Um 08:30 dürfen wir dann auch endlich in unsere jeweiligen Klassen. Zustand recht normal, Platz für jeweils ca 30 Schüler, verteilt auf 5 Gruppentische, Tafel, und dann eben 30 Schüler, die gerade lautstark frühstücken, quatschen und natürlich nicht auf ihren Plätzen sitzen. Bis das letzte Brot gegessen ist, der Müll im Mülleimer und die Schüler dann wirklich auf ihren Stühlen und so gut wie möglisch still sind, kann es schon mal zehn Minuten später sein. Los geht es dann erstmal mit Englisch. Ein kleiner Eindruck, meine Stimme ist danach leicht kratzig, meine Geduldsfaden ein bisschen am reißen, und ich überhaupt am Verzweifeln. Wieso ist es auch so schwierig "Purple" auszusprechen und warum sagt man "ileven" und nicht "eleven" oder "iliven"? Währen die Kinder erstmal schön malen und rechnen dürfen, und ich mich erstmal hinsetzten, um die Hefte durchzuschauen, wollen gleich mal 10 auf die Toilette (immer nur einer, und wer es auf englisch sagen kann, darf gehen), darf ich mir mehrere Geschichten anhören, wie genau der Hund jetzt das Heft geschnappt hat, und ob man das Arbeitsblatt einkleben darf. Am Ende darf ich dann jedes Blatt schön abstempeln, ein" muy bién" und "siehste, du kannst es doch, ich bin stolz auf dich", und die Kinder rennen ganz begeistert in die Recreo (Pause)

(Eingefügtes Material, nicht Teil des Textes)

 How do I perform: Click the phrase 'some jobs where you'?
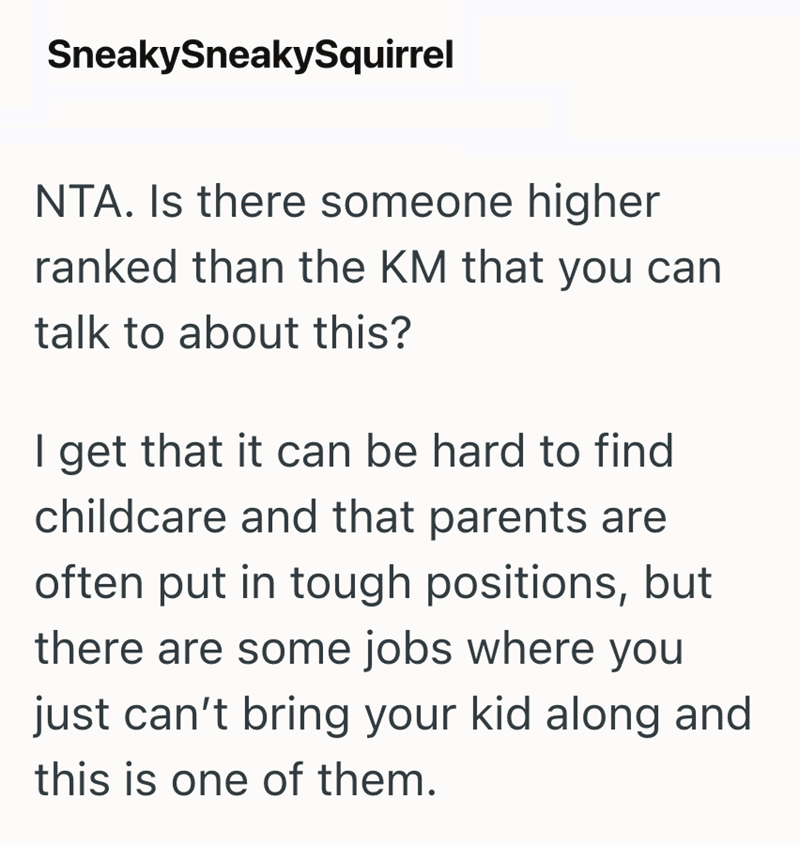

Um 10:05 (sagen wir 10:15) gehts dann erstmal zur Cafetaria, danach verbunkern Kati und ich uns erstmal in einem leeren Zimmer. Kurz entspannen, ausruhen quatschen, dann die Tests oder Hefte korrigieren und noch mehr quatschen.
12:30 wird dann Mittag gegessen, mit ein paar kleine Missverständnissen, ob es was ohne Hühnchen, Fleisch  oder Fisch gibt, dass es dann doch egal ist, man kann ja picken und Kati das Fleisch zustecken (sie ist leider nie so begeistert..)
Um 13:00 gehts dann zum Turno Tarde, wieder eine Klasse Englisch und 14:30 stehen wir abfahrtsbereit erneut an der Comisaria um einen Combi nach San Felipe zu nehmen.

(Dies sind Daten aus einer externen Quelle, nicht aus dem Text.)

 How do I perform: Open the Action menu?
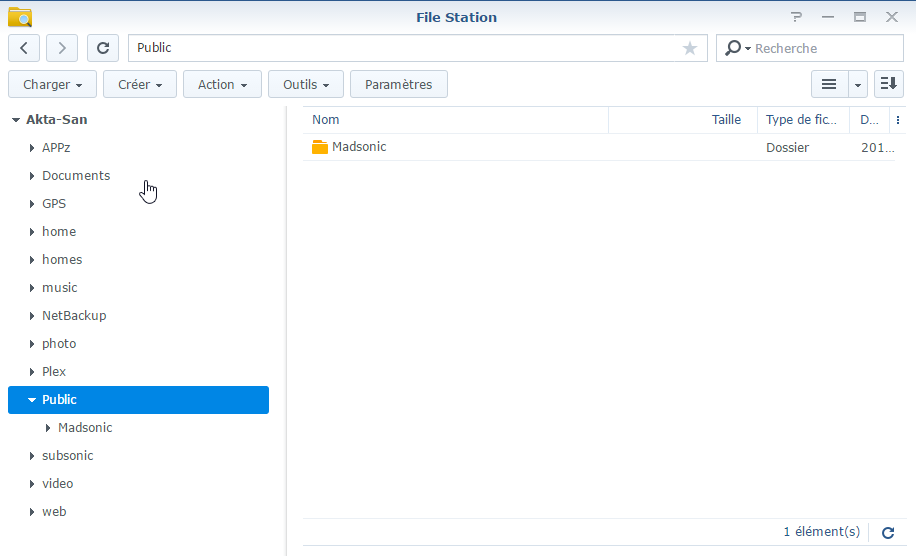tap(222, 85)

Meine Kinderchen liebe ich jetzt schon viel zu sehr, da gibt es Lieblingsklassen und Kinder die aus Versehen doch irgendwie bevorzugt werden, welche die immer ganz begeistert Küsschen geben wollen und welche die nur noch mit "good morning" oder "teacheeer" grüßen. Ganz entzückt bin ich ja immer wenn mir welche auf der Straße begegnen, oder begeistert "ingleeees" rufen, sobald ich ins Klassenzimmer komme. Wirklich toll finde ich es zwar nicht Lehrerin zu sein, aber meine Kinder sind so wundervoll, da ist es doch schon wieder eine super Arbeit. Solange die Kinder ein bisschen was lernen, und ich von ihnen, bin ich hier glücklich. Die Erwartungen, dass sie nach diesem Jahr perfekt Englisch sprechen, war sowieso nicht da, und manche Stunden kann ich auch einfach nur zum Quatschen und Spielen nutzen.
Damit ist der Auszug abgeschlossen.